With the car raised I was able to inspect for the first time the wax-tar under-sealing job which was expertly done by A + B FOR CARS the previous week. In the engine bay matters looked good. The engine was in position and most hoses already connected. The water temperature sensor was reported damaged (probably during the removal/refitting of the wiring harness), so most likely I will need to source a new replacement from Germany.
It looks like a complete car again! With engine and ancillaries in position, the end of the restoration work is near!
The engine is back in position; most linkages and hoses have been connected.
The 250 SE/C on the car lift at AUTOHAUS-STUTTGART, receives expert treatment for the mechanical works required.

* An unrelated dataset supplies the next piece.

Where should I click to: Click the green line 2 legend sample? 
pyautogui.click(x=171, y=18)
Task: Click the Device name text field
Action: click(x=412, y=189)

Upon leaving the premises I was left with the impression that the car will be within few more days able to be started and put back on the road. The machinist shop who will undertake to precision balance the main drive shaft (hoping to cure a vibration noticed at speeds over 80 kph) is closed for summer holidays this period, hence this important task will be done early next week when he reopens.
The next and final two steps of the restoration cum back to the original “Dunkel Blau” color respray would be some detailing for the leather interior, cleaning of the skyline and fitting the additional car parts (mostly rubber seals which were omitted from the first parts order). An important part still missing is the replacement Becker Mexico radio. More on that saga in a forthcoming report.